Exercise:
Write the next part of the article below on Chor Leoni's Remembrance Day concert, beginning right after its final sentence.

Text excerpt:
• • • • • • •

Chor Leoni composer in residence Don Macdonald.

“I’m always looking for folk songs and pop songs dealing with the themes we’re dealing with for Remembrance Day; I think they connect in a really immediate and visceral way,” Lichte says. “Kate Bush was a total maverick and genius and has a really unique voice in popular music. Frankly it’s a vey unsettling pop song, and it’s one that is just so smart. It makes you think and it makes you feel. I’m so proud that we could turn this into something that would work with Chor Leoni. Kate Bush is not the first thing out of your mouth when you think of the choir, but this is an example of how we can bring other voices into the mix. Especially for those on the periphery who may feel we’re all this one flavour, we’re trying to bring as many voices into the conversation as we can.”

Also on the program are “Tenebrae” by Michael McGlynn; “Lux Aeterna” by Ēriks Ešenvalds; and Dale Trumbore’s “Breathe in Hope”. Commissioned by the Los Angeles Children's Chorus for the 2017 Chorus America Conference, the concert’s titular song is based on Maya Jackson's text, which began as two Facebook posts responding to the violent deaths of Philando Castile and Alton Sterling. Jackson writes: This is going to sound wrong./But I hope this pain lasts.”

Katerina Gimon’s “Bell Tower”, commissioned by Chor Leoni, has its world premiere at the upcoming performance. With her Master’s of music composition from UBC, the composer, improviser, and vocalist is becoming widely known for her distinctive, eclectic style.

In “Do Not Stand at my Grave and Weep”, Minnesota Shruthi Rajasekar gives new life to Mary Elizabeth Frye’s beloved poem, written to comfort a grieving friend. Drawn to Frye’s vivid imagery, Rajasekar composed a ragamalika, which she describes as “a garland of ragas, the emotive scales of Indian classical music”.

“I haven’t witnessed a piece that is such an organic hybrid of classical Indian technique and theory as well as Western choral music,” Lichte says. “Each of the ragas embodies a different aspect of nature illuminated in the text. In one way it has modern choral music with shimmery chords but when you dig deeper, she is shifting through so many classical Indian composition tools and modes of expression so naturally and organically.”

• • • • • • •

Dataset content:
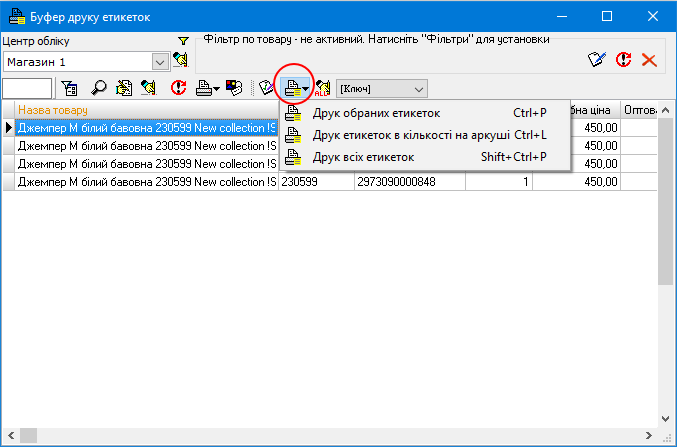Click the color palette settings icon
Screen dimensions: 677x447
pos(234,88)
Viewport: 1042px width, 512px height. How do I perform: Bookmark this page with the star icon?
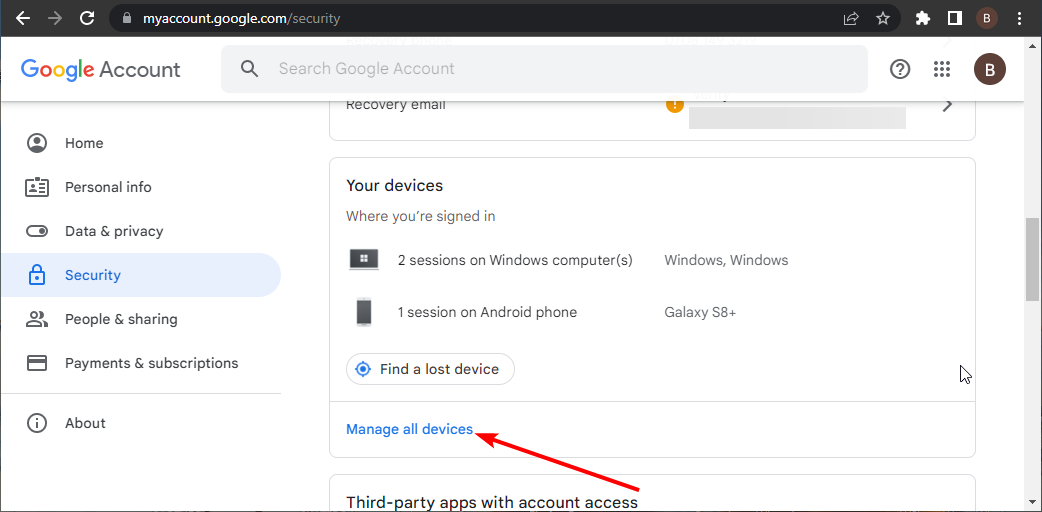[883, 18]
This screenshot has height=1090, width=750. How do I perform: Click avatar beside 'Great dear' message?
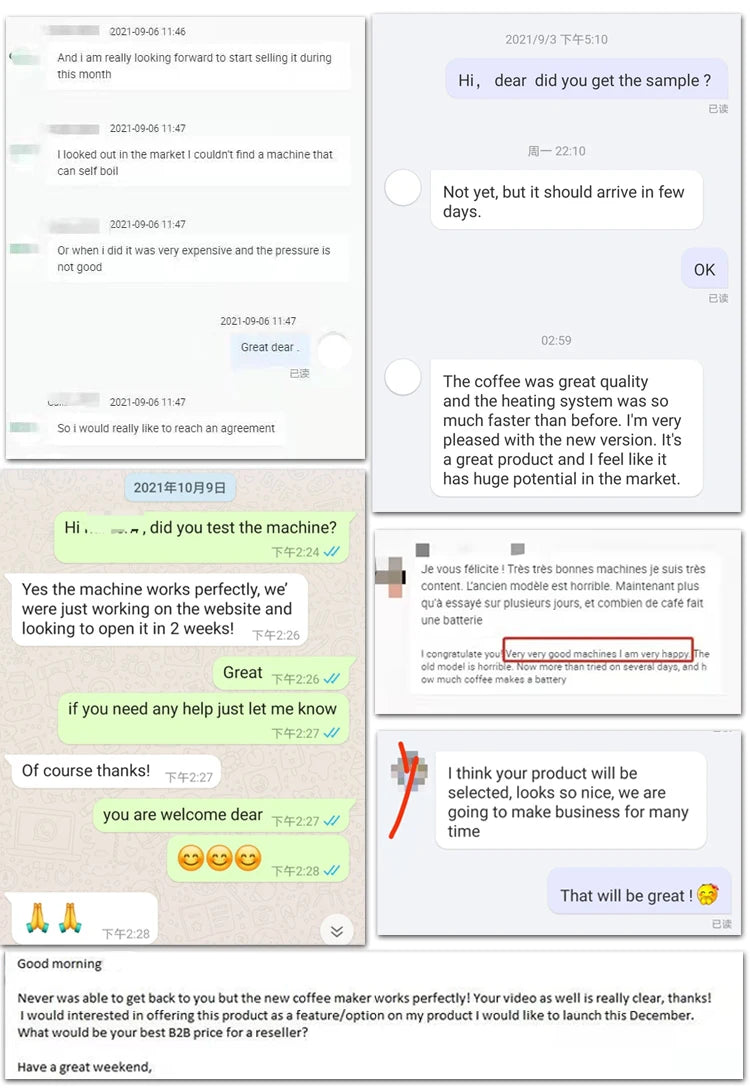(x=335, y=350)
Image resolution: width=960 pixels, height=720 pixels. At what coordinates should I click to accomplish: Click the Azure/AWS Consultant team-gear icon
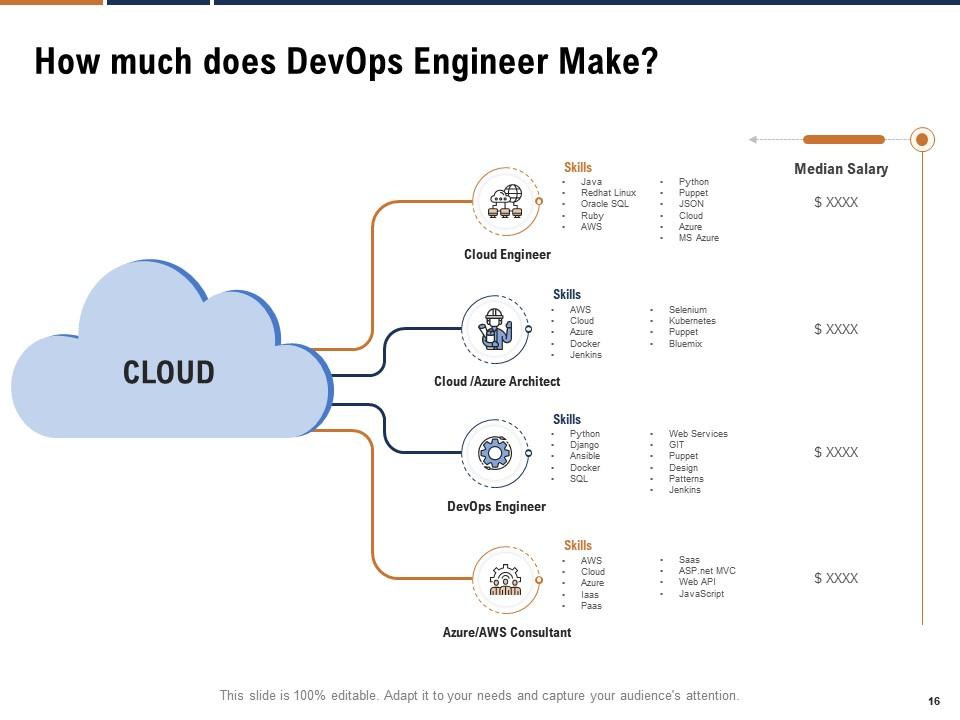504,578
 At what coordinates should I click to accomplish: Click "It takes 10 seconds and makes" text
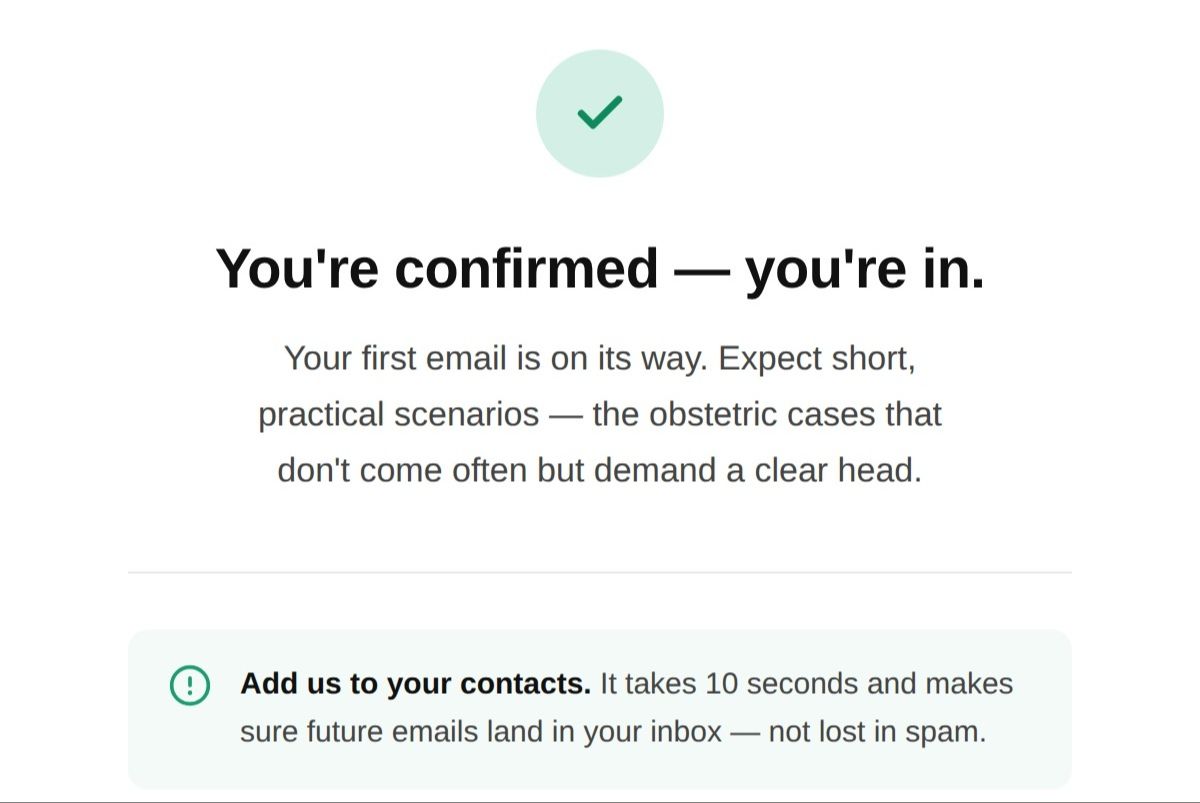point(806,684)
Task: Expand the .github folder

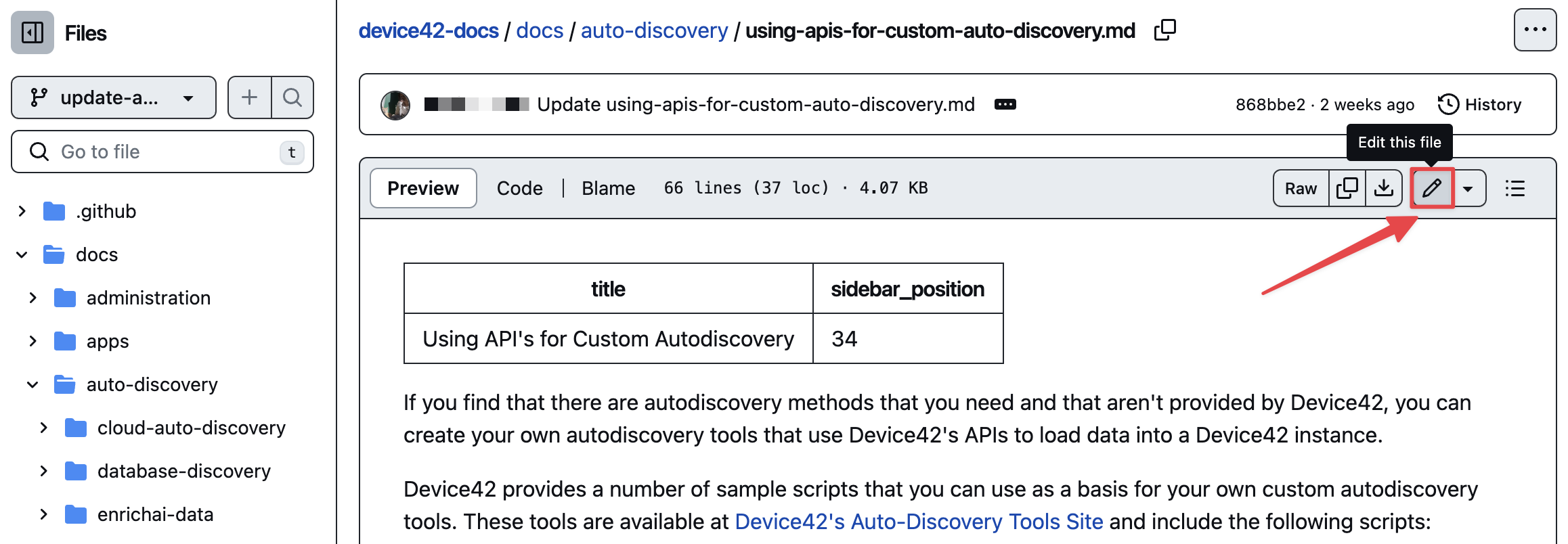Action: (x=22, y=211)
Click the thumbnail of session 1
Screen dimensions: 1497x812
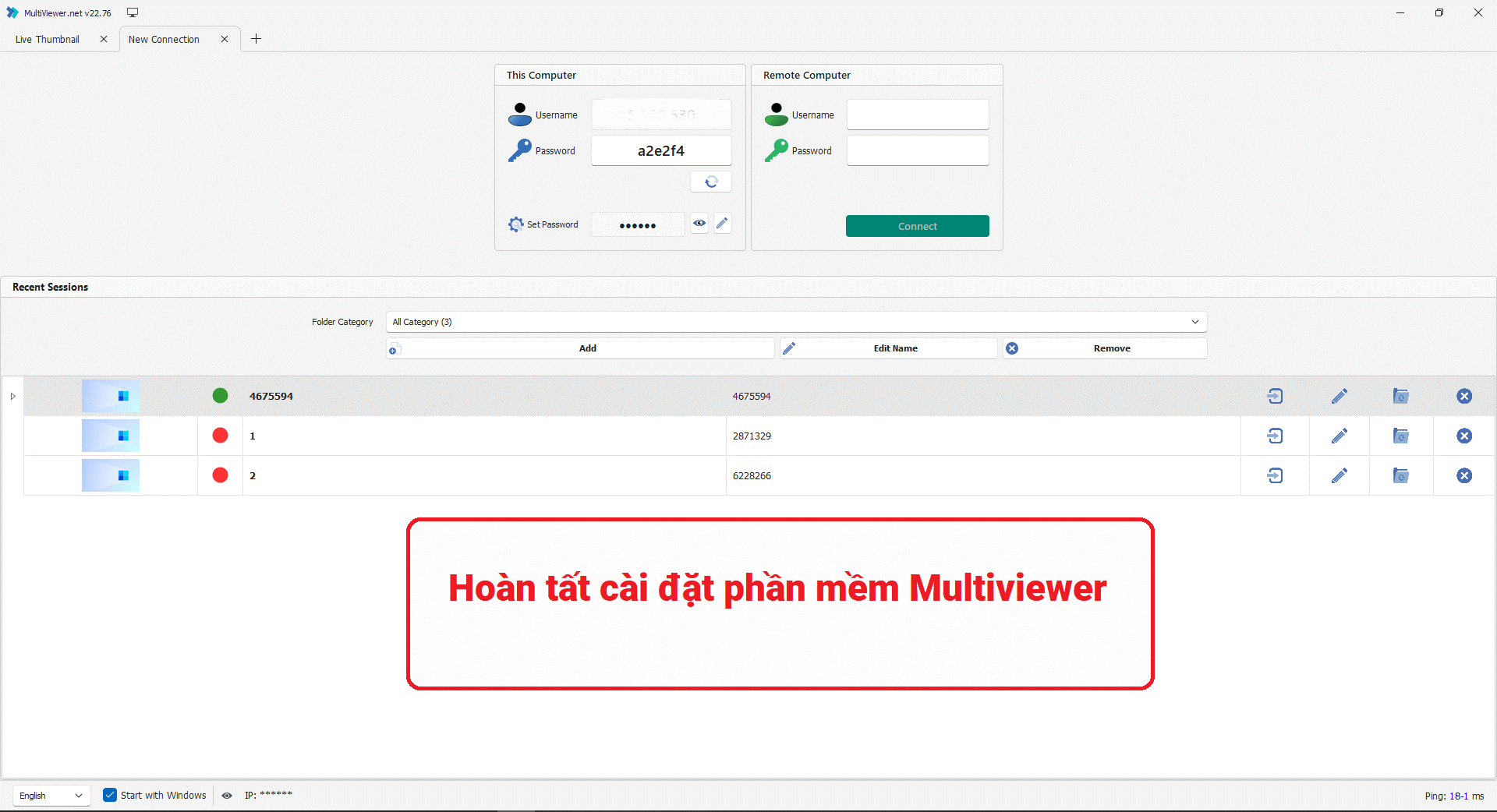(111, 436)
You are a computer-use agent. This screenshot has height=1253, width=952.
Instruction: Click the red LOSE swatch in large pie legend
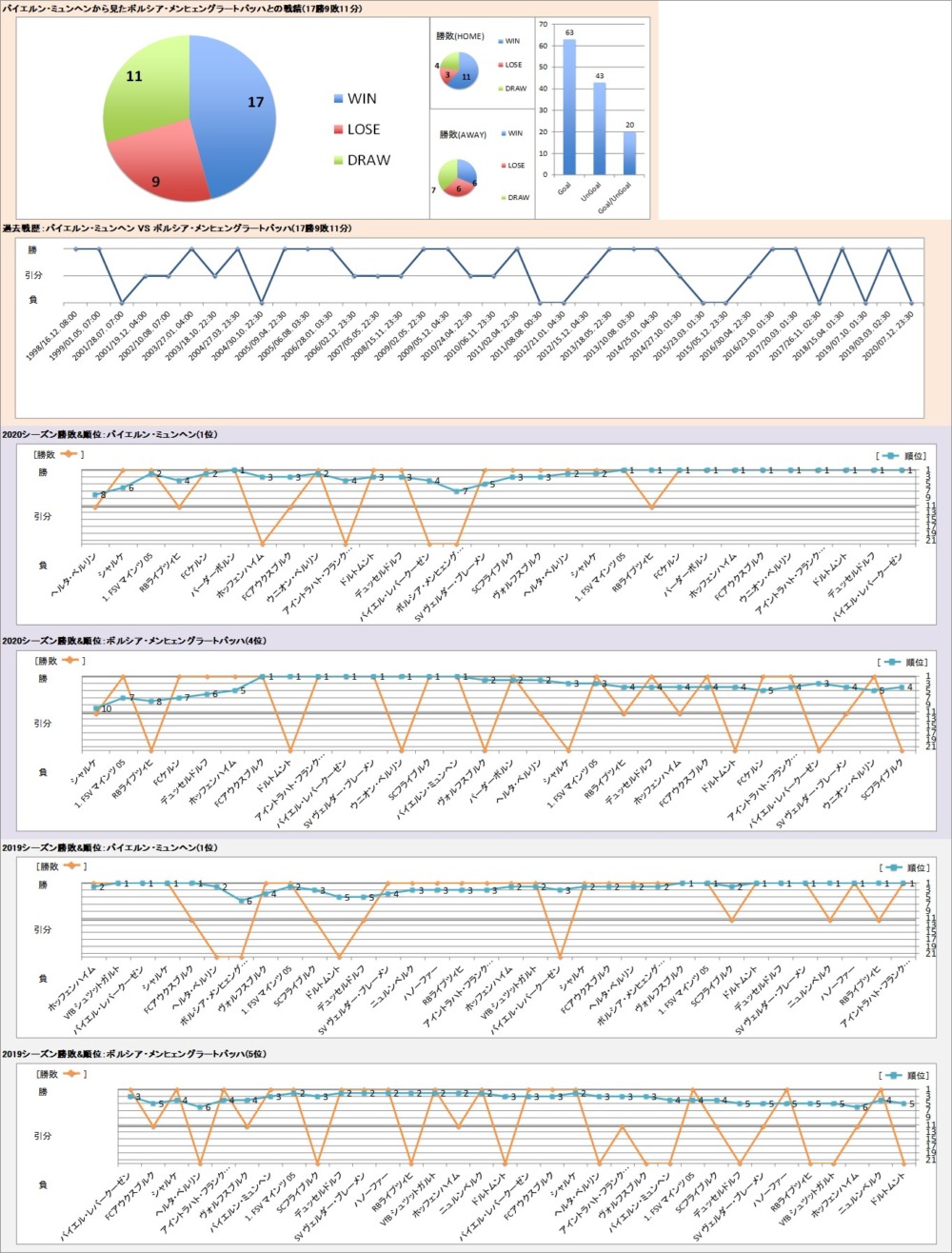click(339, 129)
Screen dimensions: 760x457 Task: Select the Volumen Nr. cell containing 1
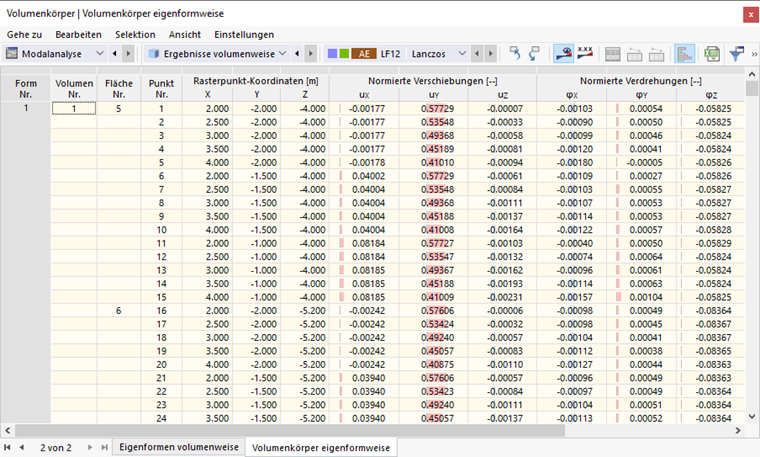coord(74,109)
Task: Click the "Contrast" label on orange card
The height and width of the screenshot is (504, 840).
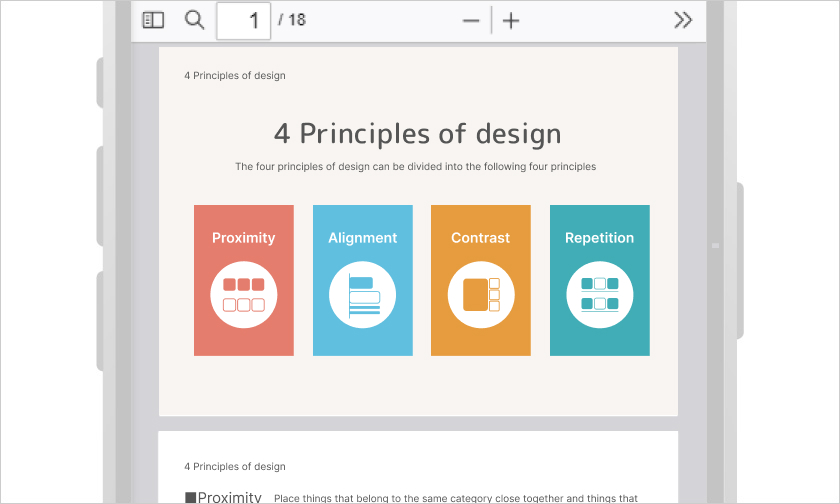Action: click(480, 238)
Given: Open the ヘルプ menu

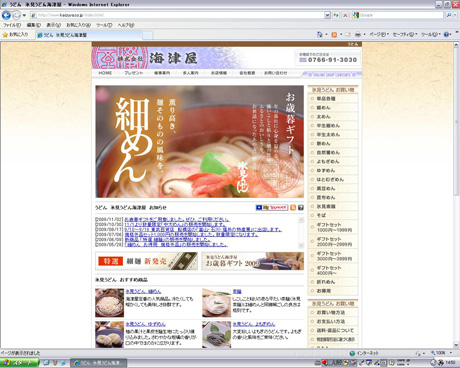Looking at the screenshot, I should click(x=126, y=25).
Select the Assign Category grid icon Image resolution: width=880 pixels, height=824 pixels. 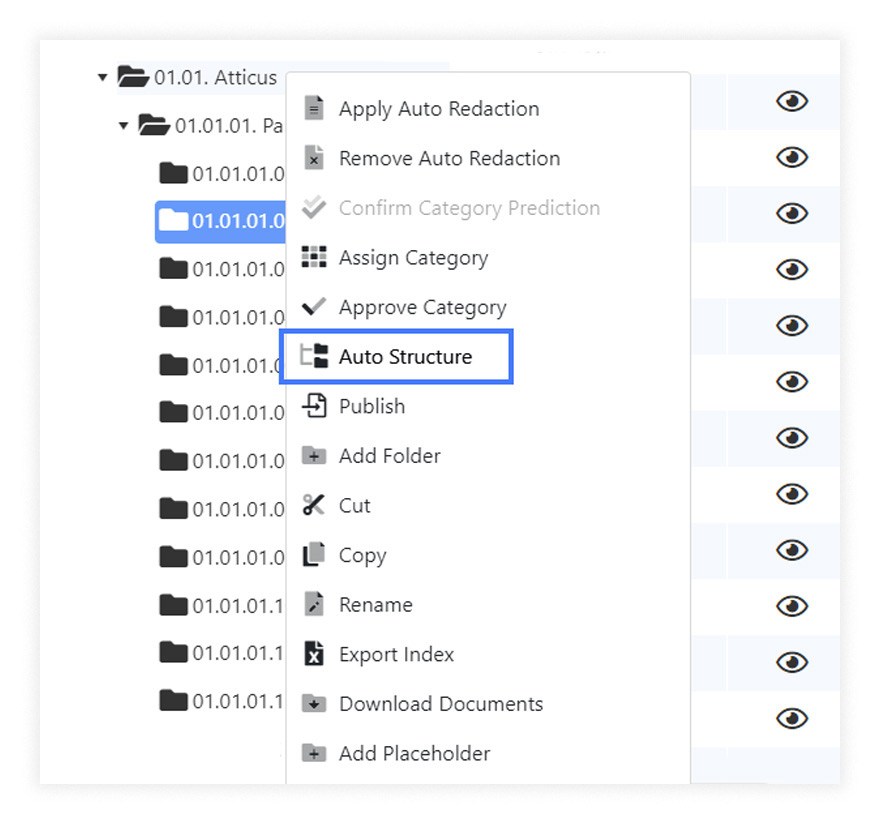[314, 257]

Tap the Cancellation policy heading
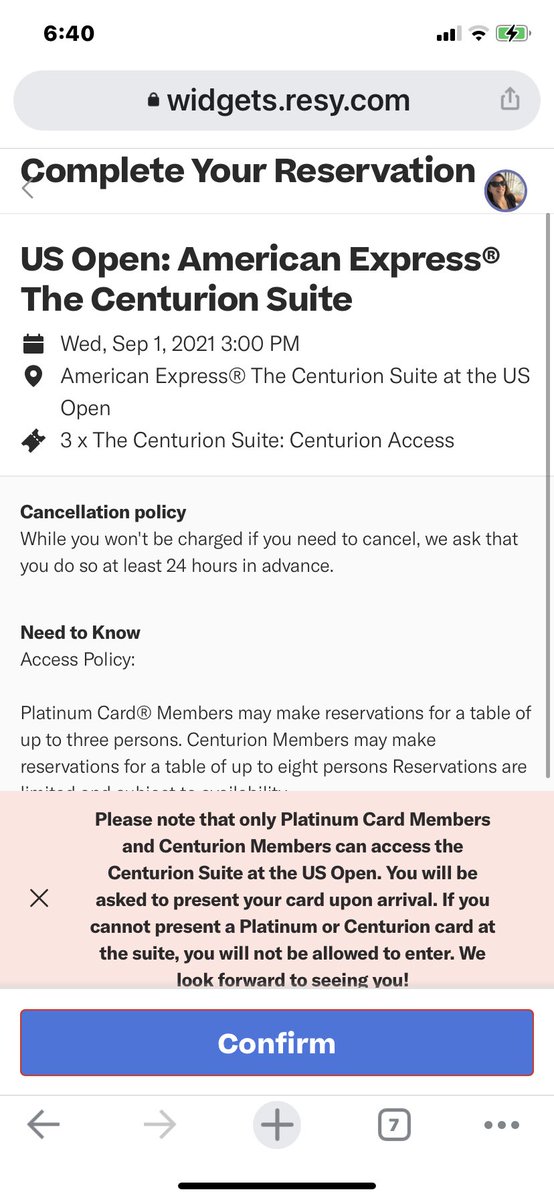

• • • • • • •

Expected answer:
Chor Leoni’s new composer in residence, Don Macdonald, will share the world premiere of “Boundless and Infinite”. “I wanted to create a mood that allowed for hope and a sense of community,” Macdonald says. “This I did by writing poetry that reflected on the spirit of my father who passed away in September of 2020. "

A multiple Canadian Film Awards nominee and three-time Leo Award winner, Macdonald has more than 50 film music credits to his name and has worked with major studios such as 20th Century Fox and Lions Gate Films. He has also composed for theatre and dance. Active as a choral singer since a very young age, he’s based in Nelson, where he teaches at the Selkirk College Contemporary Music and Technology Program.

“He has more or less written a brand-new hymn,” Lichte says. “He knocked it out of the park.

“The audience is not just a witness but a participant in the message of this day,” he adds. “It’s scored for trumpet and organ, so it will also allow folks to hear the brand-new pipe organ. It’s very personal but it’s also very universal. It’s inclusive of all. It’s fresh it’s new and it reflects who we are right who we’re trying to be.”

Chor Leoni will also perform Swedish composer Henrik Dahlgren’s “Son to Mother”, a piece commissioned by the Svanholm Singers in 2017 for inclusion in a concert marking 70 years since the proclamation of the Universal Declaration of Human Rights. Dahlgren came across a poem by Maya Angelou, but he felt overwhelmed by the power of her words, so he began building the piece on silence.

Finally, a long-time audience favourite, Eric Bogle’s “And the Band Played Waltzing Matilda”, arranged by Macdonald, appears on the program, as it has almost every year since the choir has held its Remembrance Day concert. Macdonald, who was a founding member of the choir’s second tenor section, can be heard singing the solo on Chor Leoni’s very first CD.